Precision & Focus: Bubblegum Blow
All you need is a pack of bubblegum. I bought a pack for each child. It is a little more exciting when you have the freedom to try piece after piece or put as much in as you want! It is not everyday that happens! The goal: Try and blow the biggest bubble possible. And if they don’t know how to blow bubbles, try and teach them! Regardless, it causes a lot of laughs and the littles will squeal trying to pop your bubble!
Creativity: Imagination Station
All you need is crayons, markers, any kind of drawing device and paper. I had plain paper and then I picked up some of the stenciled drawings where you color in the lines. During this activity – the coloring in drawings seemed to be more popular than the free hand. But every child is different! The point is just to create art! So do whatever your child loves to do… if it’s sculpting, then grab the play-dough! The goal: Create one finished piece of art.

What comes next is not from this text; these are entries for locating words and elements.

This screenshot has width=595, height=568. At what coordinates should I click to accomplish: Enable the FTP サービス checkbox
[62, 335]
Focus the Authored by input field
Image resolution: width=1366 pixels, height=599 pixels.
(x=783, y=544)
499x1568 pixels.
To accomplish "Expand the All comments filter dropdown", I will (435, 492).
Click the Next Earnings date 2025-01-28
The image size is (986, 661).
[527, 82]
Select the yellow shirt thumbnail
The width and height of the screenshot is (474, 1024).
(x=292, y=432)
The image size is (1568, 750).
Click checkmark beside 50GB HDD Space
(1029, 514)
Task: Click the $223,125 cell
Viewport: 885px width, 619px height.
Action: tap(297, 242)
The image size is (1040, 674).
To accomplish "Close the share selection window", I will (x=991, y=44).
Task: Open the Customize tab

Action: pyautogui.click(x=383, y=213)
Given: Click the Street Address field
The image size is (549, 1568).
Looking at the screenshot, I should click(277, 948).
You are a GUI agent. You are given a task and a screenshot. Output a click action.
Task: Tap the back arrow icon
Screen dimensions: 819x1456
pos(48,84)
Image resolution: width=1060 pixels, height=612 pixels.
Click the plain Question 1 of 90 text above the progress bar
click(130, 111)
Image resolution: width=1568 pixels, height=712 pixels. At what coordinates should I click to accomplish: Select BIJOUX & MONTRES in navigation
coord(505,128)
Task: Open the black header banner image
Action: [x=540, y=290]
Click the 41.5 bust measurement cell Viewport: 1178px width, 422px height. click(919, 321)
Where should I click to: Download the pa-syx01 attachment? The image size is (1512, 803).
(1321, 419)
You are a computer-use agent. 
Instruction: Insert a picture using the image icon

Construction: Marshmallow Madness
What can a child’s mind create when given marshmallows and sticks? While it can get sticky, it is surprisingly pretty mess free. Give them the supplies and let them get to work! You can even set a timer if you want put a little spin on it. I provided my kids with little, regular, and jumbo size marshmallows, plus toothpicks and wooden skewer sticks. The goal: Create a marshmallow structure and describe it.
Brain Power: Book Fair
We should all be reading every day, right? So work this into the “game” and choose a good book, make a cozy spot and get busy! The goal: Read for at least 20 minutes.
Get outside and do something! Ride a bike, take a walk. Time the kids on how fast they can do sprints down to the end of the block and back. Don’t make them race, the little one always loses! But if outdoors is not an option, turn up the music and have a DANCE PARTY!! The goal: Shake your tail feather for at least 15 minutes to get your heart rate up!
Problem Solving: Puzzle Off
Here’s the thing about puzzles. I absolutely love them. They are like building Legos. It suites my fancy and I could do them for hours. My kids… Not so much. There was a little grunting when it came time to do this activity. But let me tell you… The more they do, the more they enjoy it! I went to the dollar store and picked up three puzzles that were appropriate for their ages. And in the evening, all three kids had a different spot in the living room, quietly working on their puzzles and Bleu and I rotated between, helping them out. The goal: Complete one puzzle.
Agility: Laser Obstacle
Okay, so this is the only game we had previously purchased that I incorporated into this weekend of events. If you want to see what game we own, click here and you get the idea. Really though, you could set up your own obstacle course. Crawling under tables, over pillows, inside of a fort, outside to touch the mailbox and back. If you need help with obstacle ideas, please comment below and I promise to reply and send you some great ideas. The goal: Create an obstacle and successfully complete the mission (timed or not).
So we turned the electronics off and went on our way to becoming true spies! Download this free printable and get started on yours! HAVE FUN!!!
Here is a list of items you need to pull this off. And really, this wasn’t too expensive at all! This is taking into account you use whatever you have at hand ( a bike or music) to complete your “Stamina” task and you can get creative or email me for obstacle ideas. Moderate as needed!
A pack of bubblegum. I would go with Hubba Bubba.
Crayons, markers, pastels (any kind of drawing device)
Marshmallows (small, regular, and jumbo)
I hope you try this out and have a fantastic time connecting with your kids! While electronics can be fun and valuable, go ahead and set them down and have some fun! I would love to hear if anyone gives this a shot!